Lead single “Bombs” kicks things off impressively; the chugging, chiming, understated beat, whispered social analysis from Maxi Jazz, and striking video making it classic music-with-a-message Faithless .
From there though things get increasingly bogged down in the bathetic soup of ‘new parent’ syndrome. “Spiders, Crocodiles and Kryptonite” has someone uttering childish inanities over a quasi-eerie soundtrack; the record is saved by an extended segment of The Cure’s “Lullaby”, but only just.
“Music Matters” (with Cass Fox), an otherwise decent, uplifting piece, is similarly marred by embarrassingly mawkish lyrics that give praise to ‘all those who stood up and counted / all those for whom money was no motive,’ etc.
And it gets worse. “I Hope” is made up of trite messages of parental hope (‘I hope you don’t die before your time / I hope you always brush your teeth’), while the title track lazily plots child-death statistics over a plodding beat and throws in a chorus that chirps: ‘We’d die for you / kill for you’. So much for being anti-violence.
Mixed messages and vacuous consciousness-raising aside, the music is also sub-par. Aside from “Bombs”, none of the tracks during the first half of the album inspire, with the droopy “Last This Day” (with Dido) and the nondescript “Nate’s Tune” being particularly wishy-washy.
The album finally snaps out of this languid mood towards the end, with the robust “Hope & Glory”, the genuinely wonderful “A Kind Of Peace” (with Cat Power) and the head-bopping “The Man In You”; even the instrumental finale “Emergency” bristles with a welcome energy.
But there are no “Insomnia”s, no “We Come I”s, and no real sign of Faithless’ former glory, so forcefully represented on their recent Forever Faithless collection. Well-meaning it may be, but To All New Arrivals is far from vintage Faithless.

__Goal 1__: Print the portion of the album review that begins at the words "The album finally" and stops after the words "from vintage Faithless.", copied word for word.

__Records for processing__:
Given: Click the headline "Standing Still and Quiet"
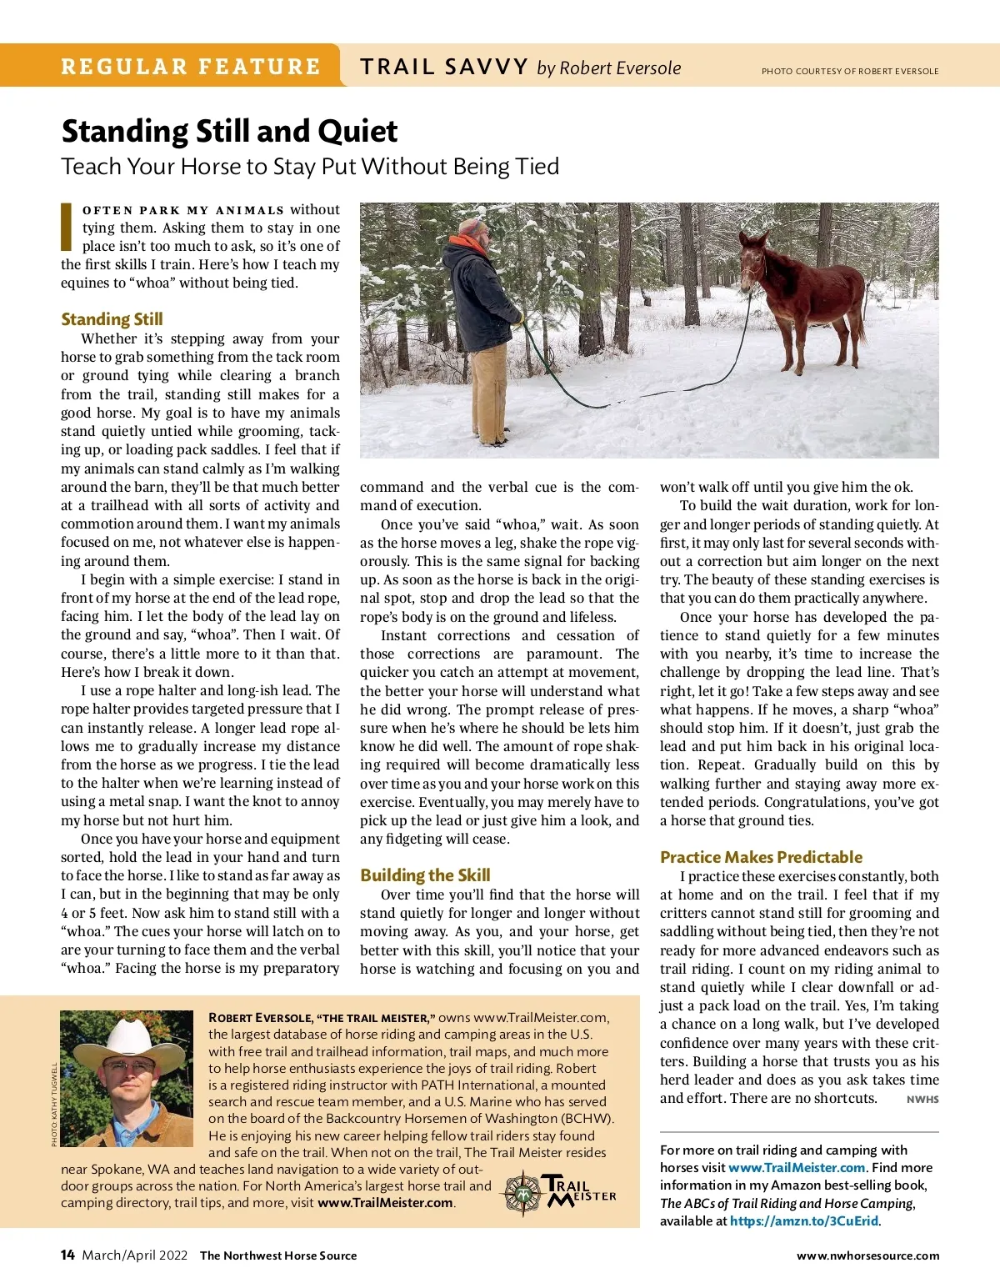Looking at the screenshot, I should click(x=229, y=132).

* * *

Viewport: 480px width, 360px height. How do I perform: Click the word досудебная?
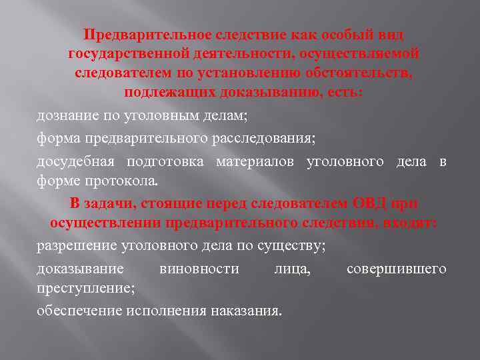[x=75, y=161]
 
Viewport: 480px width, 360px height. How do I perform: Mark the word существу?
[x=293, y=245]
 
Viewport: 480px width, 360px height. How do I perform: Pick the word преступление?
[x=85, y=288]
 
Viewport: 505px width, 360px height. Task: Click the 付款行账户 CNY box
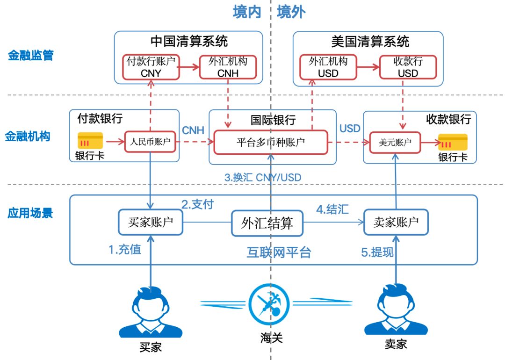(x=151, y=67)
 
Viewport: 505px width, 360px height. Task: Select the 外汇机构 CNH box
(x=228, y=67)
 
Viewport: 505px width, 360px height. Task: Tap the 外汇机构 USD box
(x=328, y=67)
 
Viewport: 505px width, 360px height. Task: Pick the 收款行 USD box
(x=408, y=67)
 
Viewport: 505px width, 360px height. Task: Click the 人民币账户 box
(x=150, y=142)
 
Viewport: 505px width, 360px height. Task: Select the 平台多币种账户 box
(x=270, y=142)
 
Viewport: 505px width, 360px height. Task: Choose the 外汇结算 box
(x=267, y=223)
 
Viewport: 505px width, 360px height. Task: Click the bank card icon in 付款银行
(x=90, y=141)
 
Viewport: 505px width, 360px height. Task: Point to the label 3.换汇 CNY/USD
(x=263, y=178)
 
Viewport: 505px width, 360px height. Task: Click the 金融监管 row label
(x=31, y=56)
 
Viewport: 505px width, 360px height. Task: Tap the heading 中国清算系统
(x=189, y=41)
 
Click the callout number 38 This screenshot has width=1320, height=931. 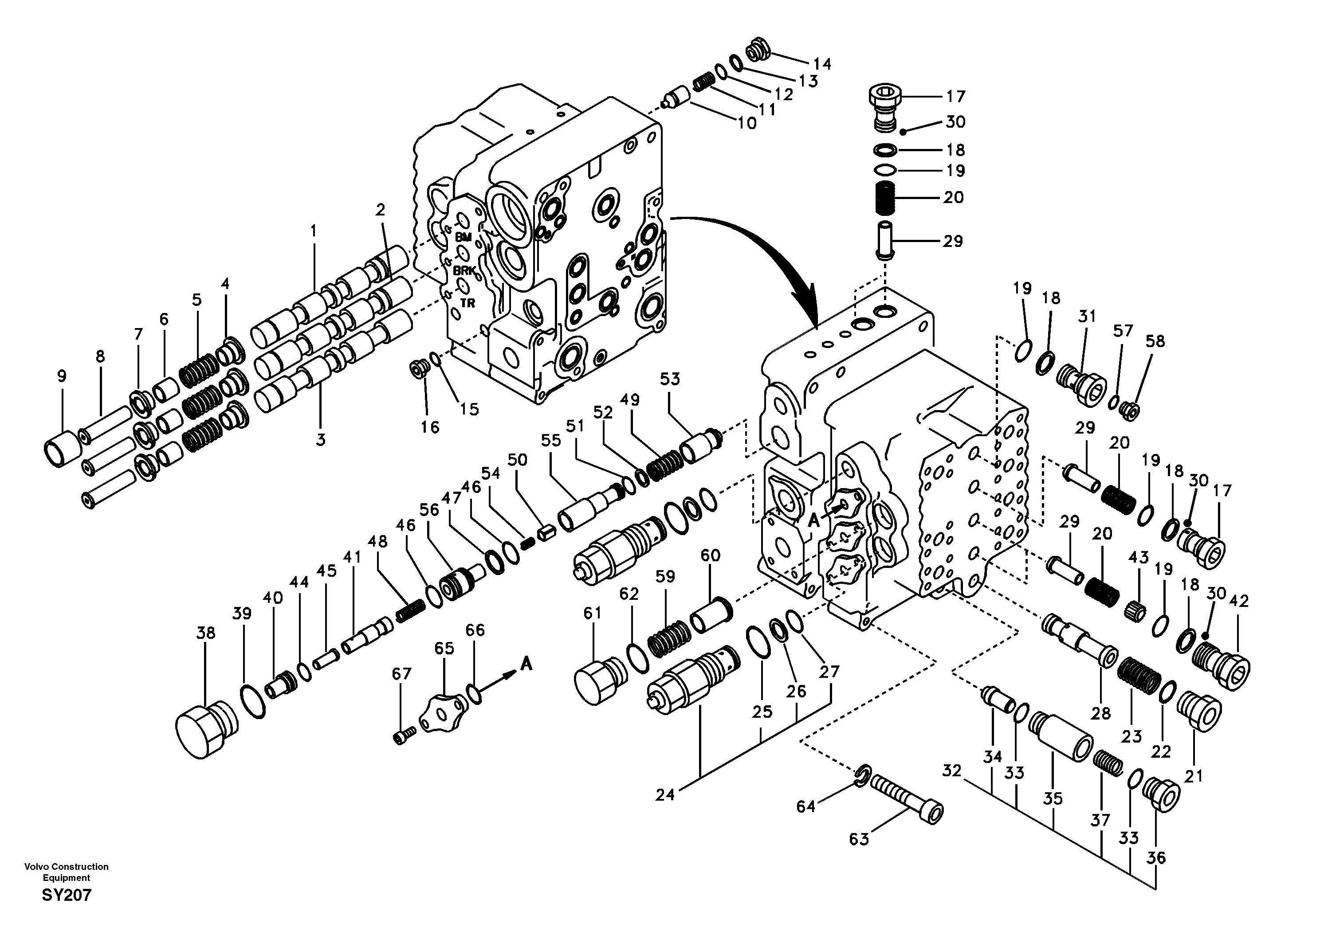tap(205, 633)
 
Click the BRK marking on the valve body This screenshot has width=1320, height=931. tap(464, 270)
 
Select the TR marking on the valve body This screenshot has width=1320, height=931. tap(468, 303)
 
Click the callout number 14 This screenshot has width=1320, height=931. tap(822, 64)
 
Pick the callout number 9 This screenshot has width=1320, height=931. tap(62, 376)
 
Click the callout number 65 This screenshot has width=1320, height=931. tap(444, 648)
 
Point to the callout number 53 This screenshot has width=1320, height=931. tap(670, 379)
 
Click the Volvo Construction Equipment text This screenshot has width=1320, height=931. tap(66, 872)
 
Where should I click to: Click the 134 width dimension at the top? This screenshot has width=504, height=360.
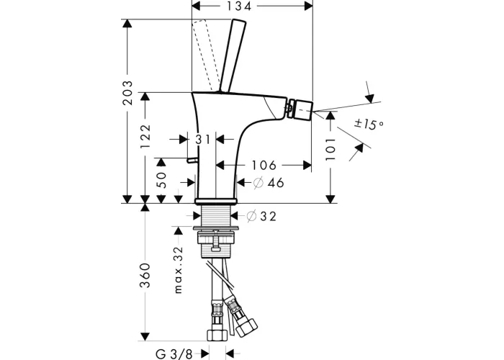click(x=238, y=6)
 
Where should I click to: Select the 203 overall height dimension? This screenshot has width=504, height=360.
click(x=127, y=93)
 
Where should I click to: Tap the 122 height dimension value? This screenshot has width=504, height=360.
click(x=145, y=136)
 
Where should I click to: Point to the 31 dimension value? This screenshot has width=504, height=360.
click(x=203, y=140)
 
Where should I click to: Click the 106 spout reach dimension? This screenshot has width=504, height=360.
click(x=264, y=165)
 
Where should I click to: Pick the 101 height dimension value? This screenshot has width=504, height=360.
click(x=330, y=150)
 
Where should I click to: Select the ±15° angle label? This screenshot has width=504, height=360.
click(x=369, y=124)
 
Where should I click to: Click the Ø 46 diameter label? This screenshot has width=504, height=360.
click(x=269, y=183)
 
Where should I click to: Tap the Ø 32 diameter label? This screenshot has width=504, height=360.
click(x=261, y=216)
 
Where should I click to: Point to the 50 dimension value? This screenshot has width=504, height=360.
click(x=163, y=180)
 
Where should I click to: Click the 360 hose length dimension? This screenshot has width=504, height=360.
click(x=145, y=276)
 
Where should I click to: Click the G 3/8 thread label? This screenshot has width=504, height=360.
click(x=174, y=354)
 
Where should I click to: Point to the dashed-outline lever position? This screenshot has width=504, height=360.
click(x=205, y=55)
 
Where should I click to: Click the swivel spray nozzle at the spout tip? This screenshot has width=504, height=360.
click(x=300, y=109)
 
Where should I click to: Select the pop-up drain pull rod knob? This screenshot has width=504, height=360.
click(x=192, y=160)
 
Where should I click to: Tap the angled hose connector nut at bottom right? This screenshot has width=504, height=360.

__Goal 2__: Please output the lines of the entries unchanged, beginning at the line that contains "Click the Volvo" and stopping after the line that contains "Where should I click to: Tap the angled". Give only those lines, with both ends included, and leave the pictures out.

__Exercise answer 1__:
The album finally snaps out of this languid mood towards the end, with the robust “Hope & Glory”, the genuinely wonderful “A Kind Of Peace” (with Cat Power) and the head-bopping “The Man In You”; even the instrumental finale “Emergency” bristles with a welcome energy.
But there are no “Insomnia”s, no “We Come I”s, and no real sign of Faithless’ former glory, so forcefully represented on their recent Forever Faithless collection. Well-meaning it may be, but To All New Arrivals is far from vintage Faithless.

__Exercise answer 2__:
Click the Volvo Construction Equipment text This screenshot has width=1320, height=931. tap(66, 872)
 
Where should I click to: Click the 134 width dimension at the top? This screenshot has width=504, height=360.
click(x=238, y=6)
 
Where should I click to: Select the 203 overall height dimension? This screenshot has width=504, height=360.
click(x=127, y=93)
 
Where should I click to: Tap the 122 height dimension value? This screenshot has width=504, height=360.
click(x=145, y=136)
 
Where should I click to: Point to the 31 dimension value? This screenshot has width=504, height=360.
click(x=203, y=140)
 
Where should I click to: Click the 106 spout reach dimension? This screenshot has width=504, height=360.
click(x=264, y=165)
 
Where should I click to: Pick the 101 height dimension value? This screenshot has width=504, height=360.
click(x=330, y=150)
 
Where should I click to: Select the ±15° angle label? This screenshot has width=504, height=360.
click(x=369, y=124)
 
Where should I click to: Click the Ø 46 diameter label? This screenshot has width=504, height=360.
click(x=269, y=183)
 
Where should I click to: Tap the Ø 32 diameter label? This screenshot has width=504, height=360.
click(x=261, y=216)
 
Where should I click to: Point to the 50 dimension value? This screenshot has width=504, height=360.
click(x=163, y=180)
 
Where should I click to: Click the 360 hose length dimension? This screenshot has width=504, height=360.
click(x=145, y=276)
 
Where should I click to: Click the G 3/8 thread label? This screenshot has width=504, height=360.
click(x=174, y=354)
 
Where should I click to: Point to the dashed-outline lever position? This screenshot has width=504, height=360.
click(x=205, y=55)
 
Where should I click to: Click the swivel spray nozzle at the spout tip? This screenshot has width=504, height=360.
click(x=300, y=109)
 
Where should I click to: Select the pop-up drain pull rod knob? This screenshot has width=504, height=360.
click(x=192, y=160)
 
Where should I click to: Tap the angled hose connector nut at bottom right? This screenshot has width=504, height=360.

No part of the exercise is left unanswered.